## Exercise input
○ ○ ○ ○
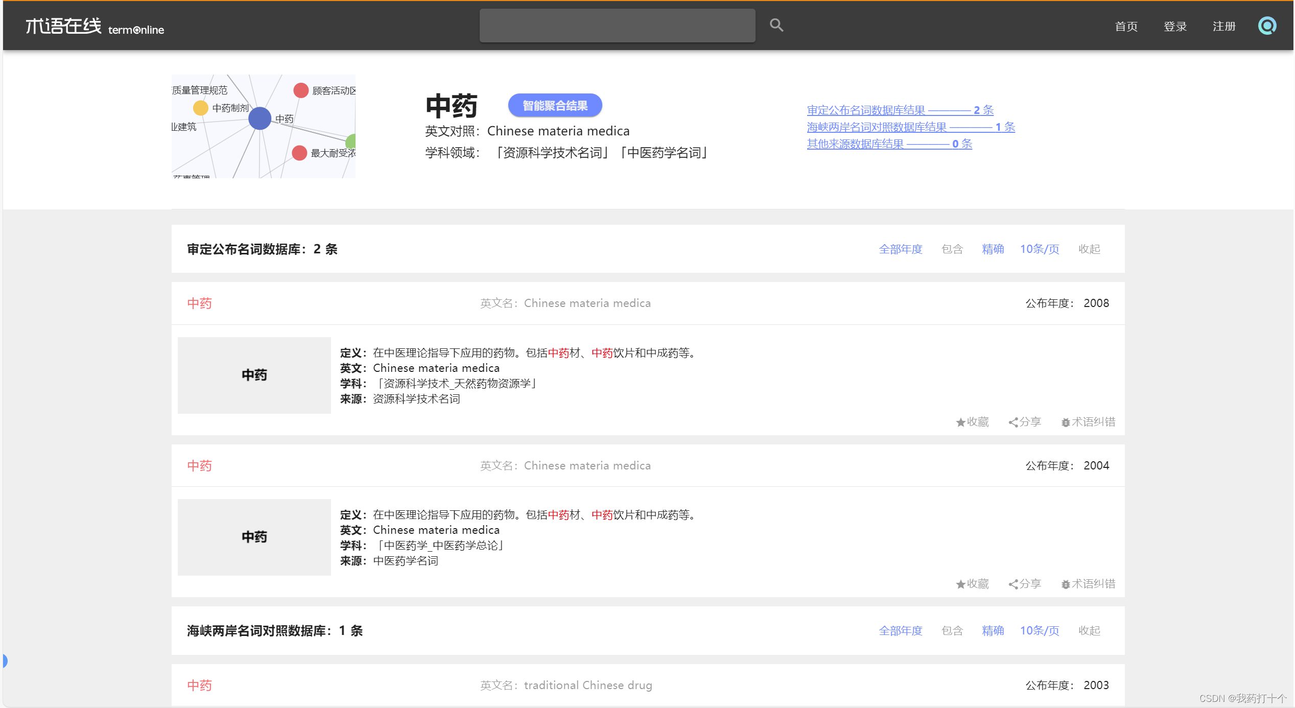Click 收藏 star for the 2008 entry
Image resolution: width=1295 pixels, height=708 pixels.
coord(960,422)
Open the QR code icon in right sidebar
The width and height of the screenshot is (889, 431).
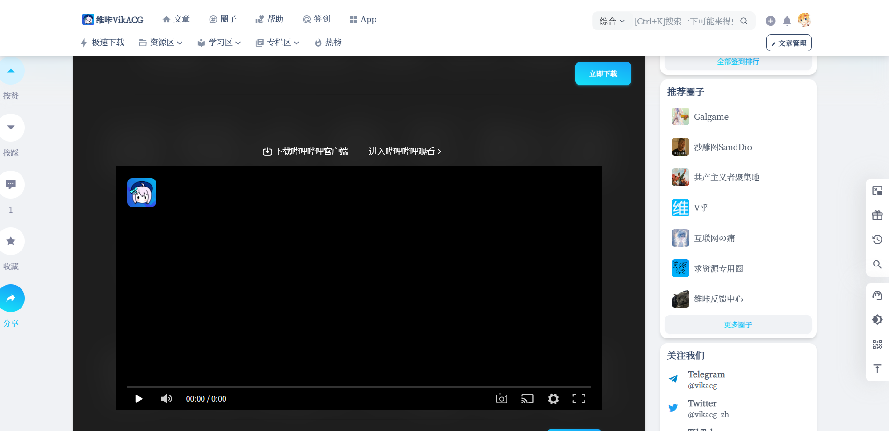tap(877, 344)
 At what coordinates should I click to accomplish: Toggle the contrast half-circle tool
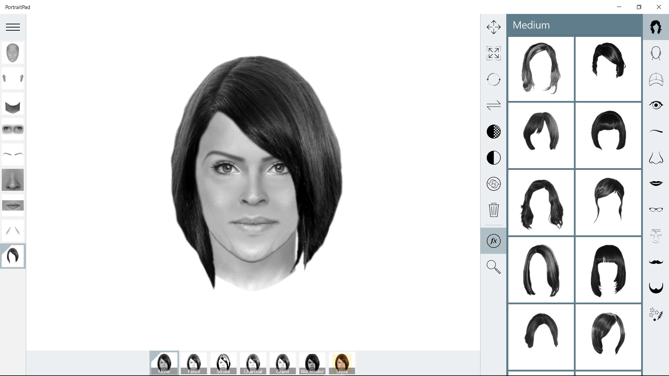click(493, 158)
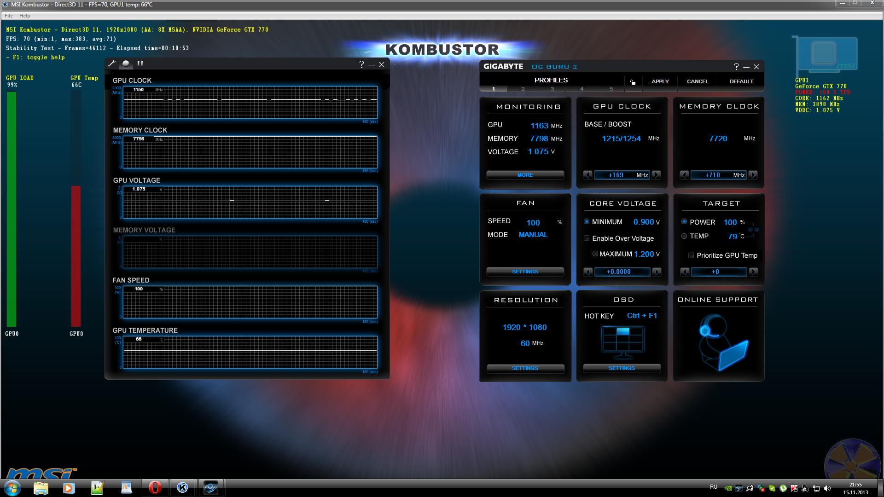Click the wrench settings icon in monitoring window
The height and width of the screenshot is (497, 884).
click(112, 64)
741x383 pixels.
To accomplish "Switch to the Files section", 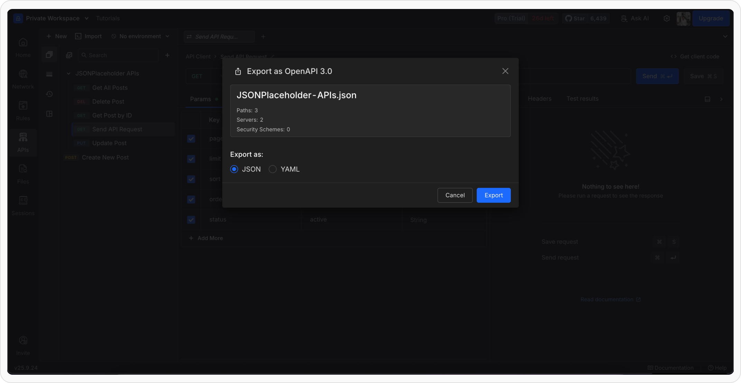I will [23, 173].
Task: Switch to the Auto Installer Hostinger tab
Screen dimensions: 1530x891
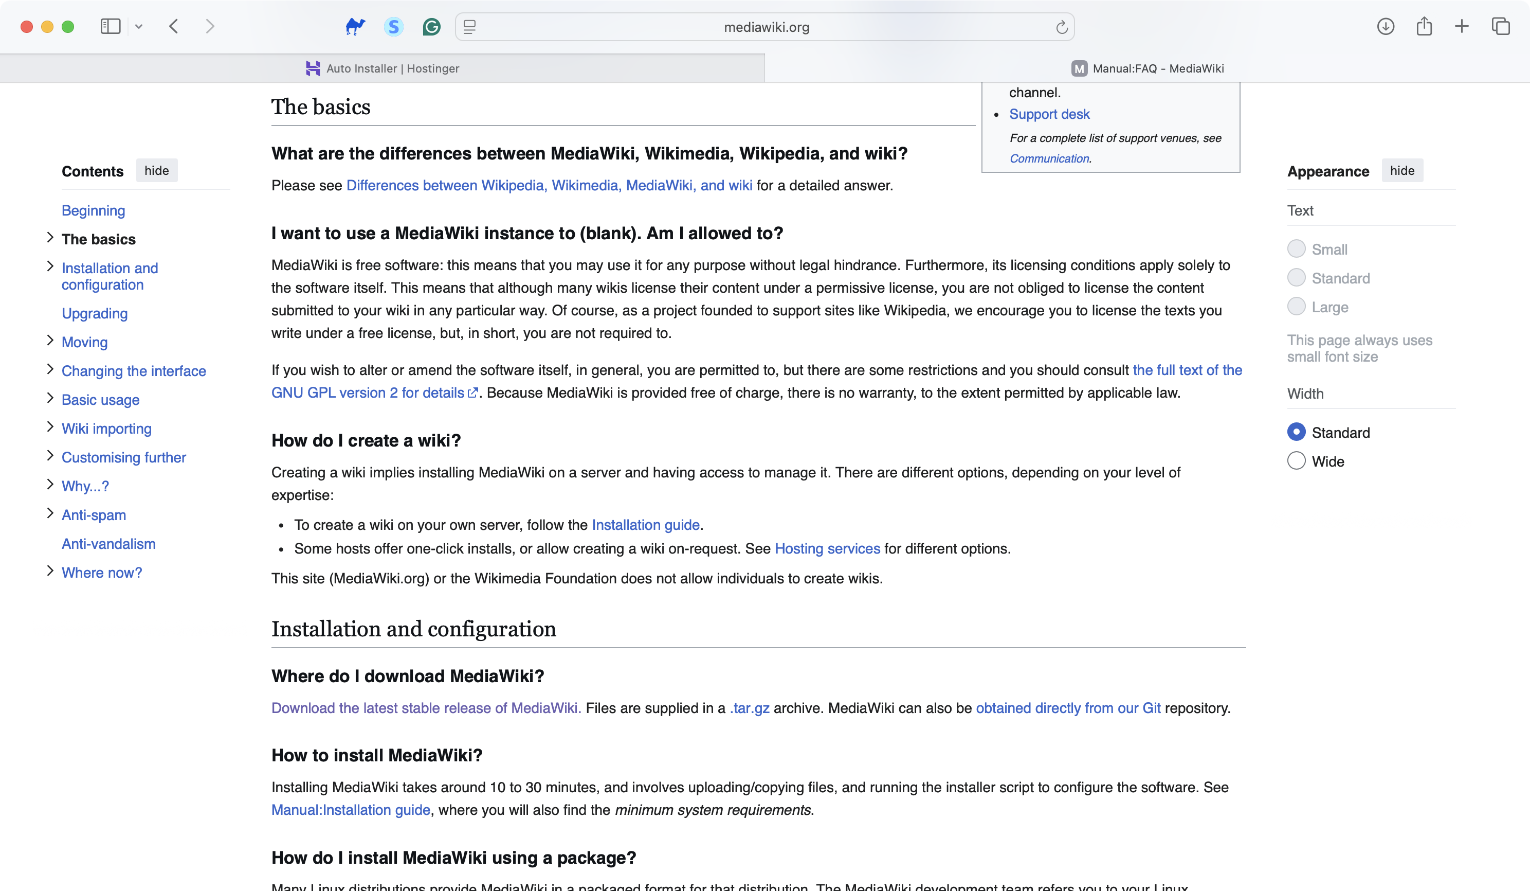Action: pyautogui.click(x=392, y=68)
○ ○ ○ ○
## Task goal
Could you repeat, exactly and with nothing else, the lines from the one containing "Task: Switch to" through the last line of the records above, leaving out the pictures?

## Expected output
Task: Switch to the Auto Installer Hostinger tab
Screen dimensions: 1530x891
Action: pyautogui.click(x=392, y=68)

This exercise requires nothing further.